▶ Task requirements
Pick up the blog post below about a train dream and Schopenhauer right after its last sentence and keep writing it.

***** Text shown *****

Tuesday, October 04, 2005

I am rushing through a moving train. I have to tell Reloj something I've just read.

It was in Schopenhauer. See, the way I understand it, is, you cannot substitute one string of longing and desire for another. I see it as a golf ball. You cut into the cover and you unwind one length of thread and stretch it out on the table. Then you take another and you substitute it.
Schopenhauer says you can't do that. Any impulse or drive is so deeply rooted there is no way to synthesize another for it. I go to tell Reloj that, rushing through the cars, out one door onto the platform and into the next.

We are going to a therapy clinic somewhere up ahead which will cure Reloj of his smoking habit. One of the strategies is the trading off of the need to smoke with other oral fixations. But I found a copy of something from Schopenhauer which says we're bound to fail in our mission.

Sublimation? Is that the term?

Eyes are cast above me. I notice the glaze, all along the rows, in every car, and then I know the cause. There are TV sets up high to my left.
Nobody wants to talk Schopenhauer here.

Everyone is blankly staring, as in a trance. There is noise coming from the TV sets.

Anybody? They only stare at the sets up on railings, two to a car. They do not hear me. They do not even see me.

Does this mean perhaps Schopenhauer was wrong? It's good, if so, because maybe then Reloj can quit smoking after all.

I wonder when I'm awake if Schopenhauer ever wrote anything like that.

1 comment:

tremonius said...

Following is a discussion resulting from a question I posted in the USENET group alt.philosophy about this dream:

Doubting Timus wrote:
> I had a dreammmm the other night...
> Here it is, the entry for 4 Oct 2005:
> http://tremonius.blogspot.com/
> I've read little to no Schopenhauer, and I'm wondering if by chance there is
> anything in this dream relating to sublimation but not quite which might
> resonate anywhere in Schopenhauer?

Yes, much;

Arthur Schopenhauer (February 22, 1788 - September 21, 1860) was a
German philosopher. He is most famous for his work The World as Will
and Representation. He is commonly known for having espoused a sort of
philosophical pessimism that saw life as being essentially evil,
futile, and full of suffering.

***** Information supplied *****

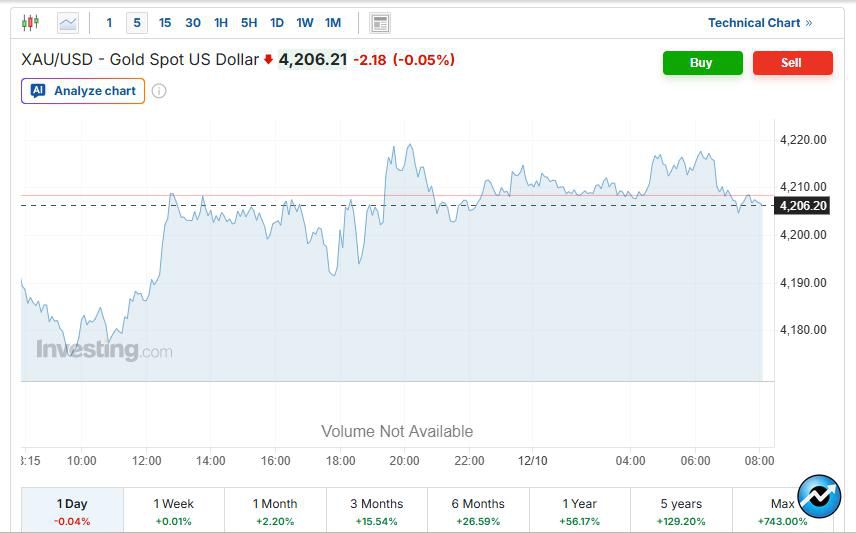This screenshot has width=856, height=533.
Task: Open the 5 years range tab
Action: 681,511
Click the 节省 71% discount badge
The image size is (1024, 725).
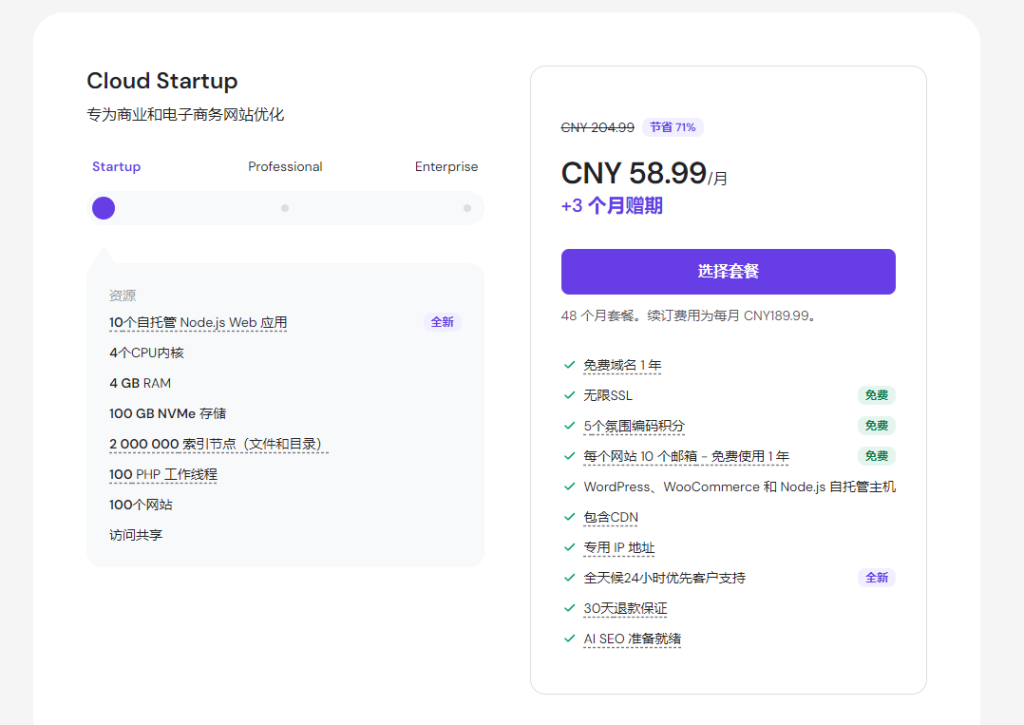click(x=673, y=127)
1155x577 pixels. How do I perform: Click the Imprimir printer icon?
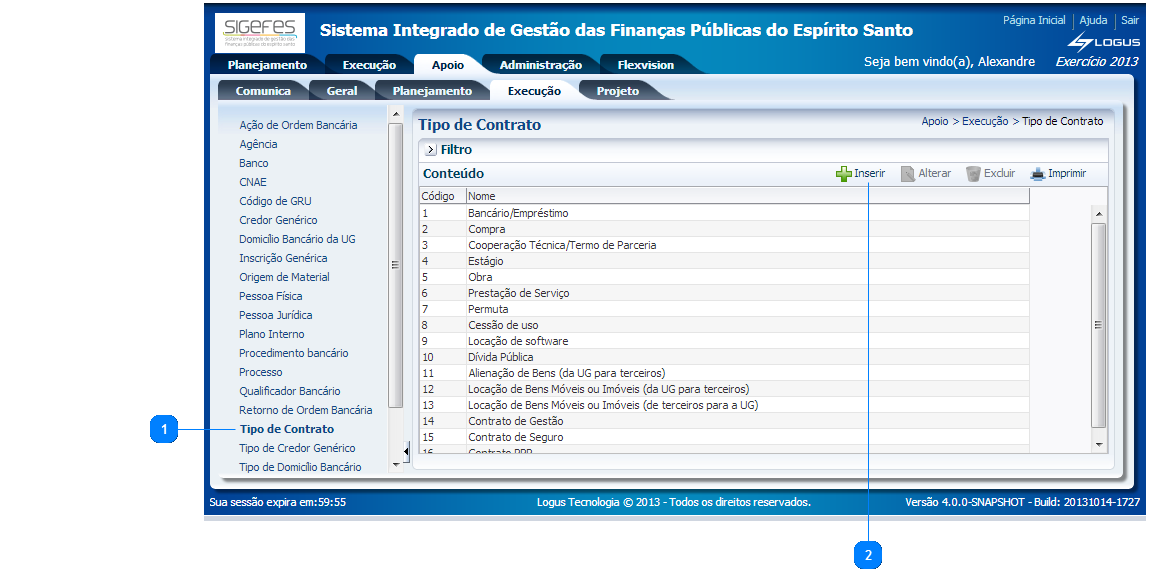click(x=1038, y=174)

*****

▶ Answer area
However, upon closer inspection, in accordance with Eastern thought,
especially Buddhist, he saw salvation, deliverance, or escape from
suffering in aesthetic contemplation, sympathy for others, and ascetic

...Schopenhauer's starting point was Kant's division of the universe
into phenomenon and noumenon, claiming that the noumenon was the same
as that in us which we call Will. It is the inner content and the
driving force of the world. For Schopenhauer, human will had
ontological primacy over the intellect; in other words, desire is
understood to be prior to thought, and, in a parallel sense, "will" is
said to be prior to "being".

In solving/alleviating the fundamental problems of life, Schopenhauer
was rare among philosophers in considering philosophy and logic less
important (or "less effective") than art, certain types of charitable
practice ("loving kindness", in his terms), and certain forms of
religious discipline; Schopenhauer concluded that discursive thought
(such as philosophy and logic) could neither touch nor transcend the
nature of desire -- i.e., the will.

In The World as Will and Idea, Schopenhauer posited that humans living
in the realm of objects are living in the realm of desire, and thus are
eternally tormented by that desire (his idea of the role of desire in
life is similar to that of Vedanta-Hinduism and Buddhism, and
Schopenhauer draws attention to these similarities himself).